§ TASK:
Please return the lines from the one with "Where should I" through the end of the listing below, word for word, with every picture left out.

§ RECORDS FOR THE EXERCISE:
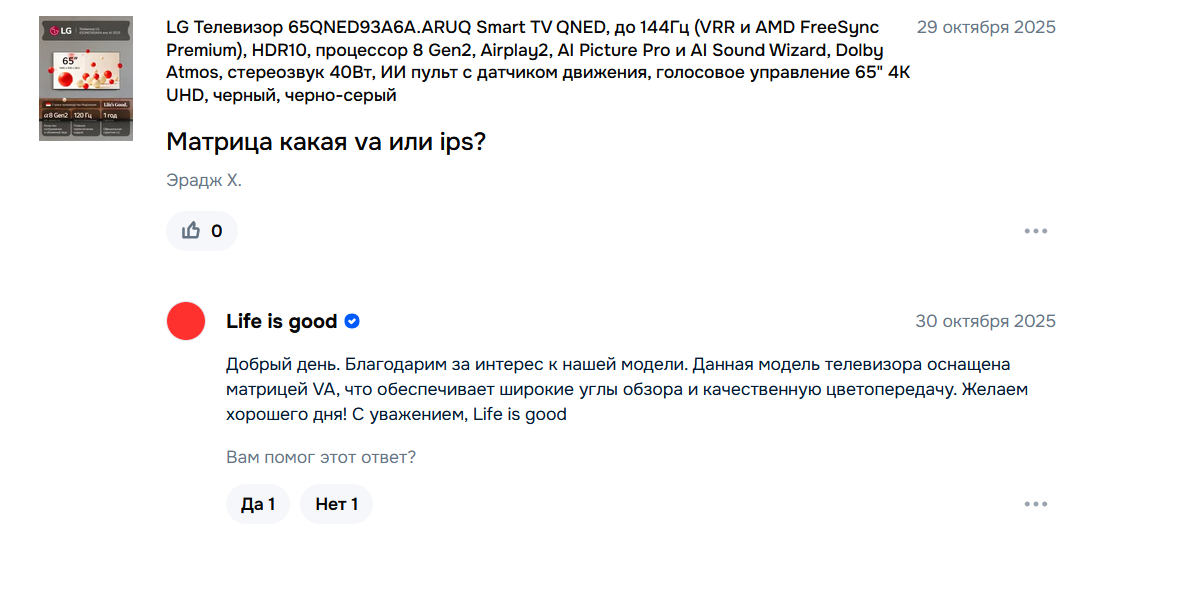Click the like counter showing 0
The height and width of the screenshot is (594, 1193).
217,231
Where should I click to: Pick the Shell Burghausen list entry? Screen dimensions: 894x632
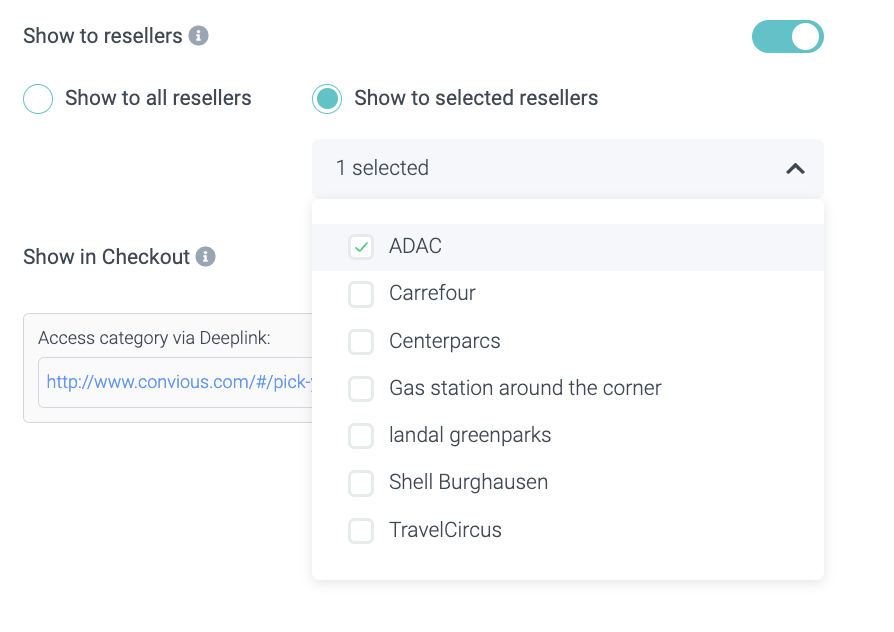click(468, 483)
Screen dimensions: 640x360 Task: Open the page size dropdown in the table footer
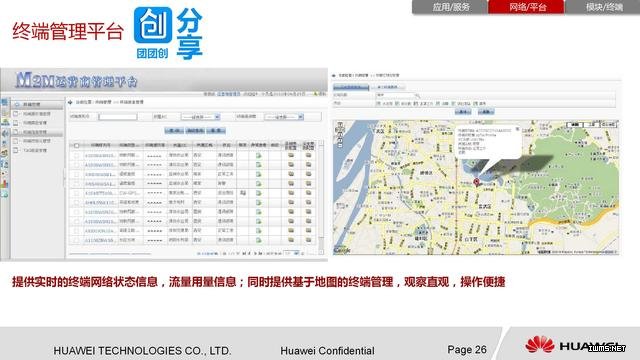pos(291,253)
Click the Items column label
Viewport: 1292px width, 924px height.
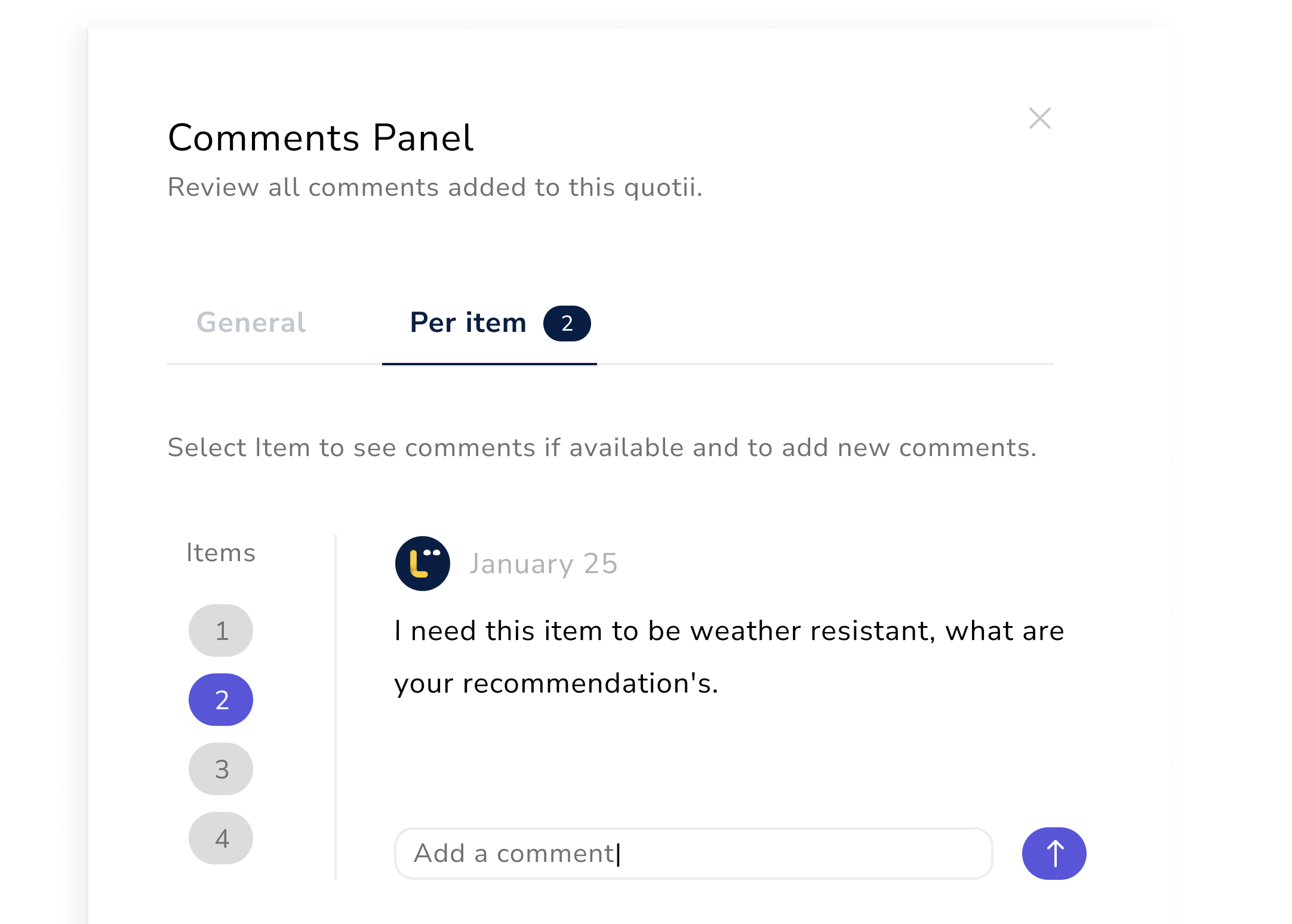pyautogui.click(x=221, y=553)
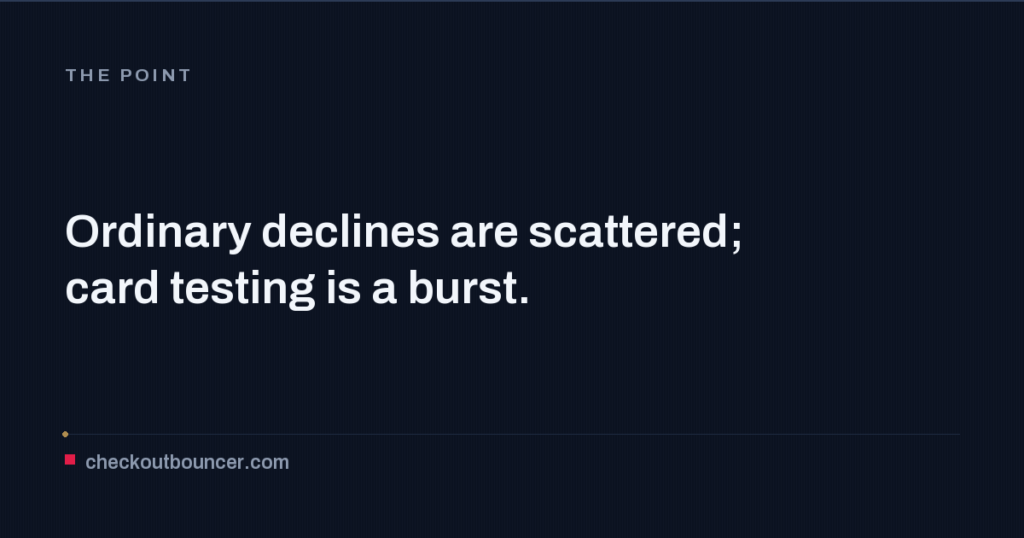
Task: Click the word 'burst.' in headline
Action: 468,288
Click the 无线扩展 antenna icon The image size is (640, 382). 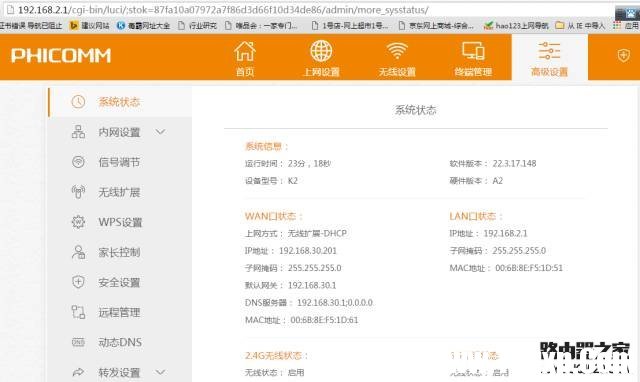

§ SOLUTION TO THE PROBLEM:
Where should I click to: Pick the Shell Burghausen list entry? Screen dimensions: 894x632
click(468, 483)
Screen dimensions: 640x360 Task: Open the page size dropdown in the table footer
pos(291,253)
Click the Items column label
Viewport: 1292px width, 924px height.
pyautogui.click(x=221, y=553)
Task: Click the word 'burst.' in headline
Action: 468,288
Click the 无线扩展 antenna icon The image size is (640, 382). 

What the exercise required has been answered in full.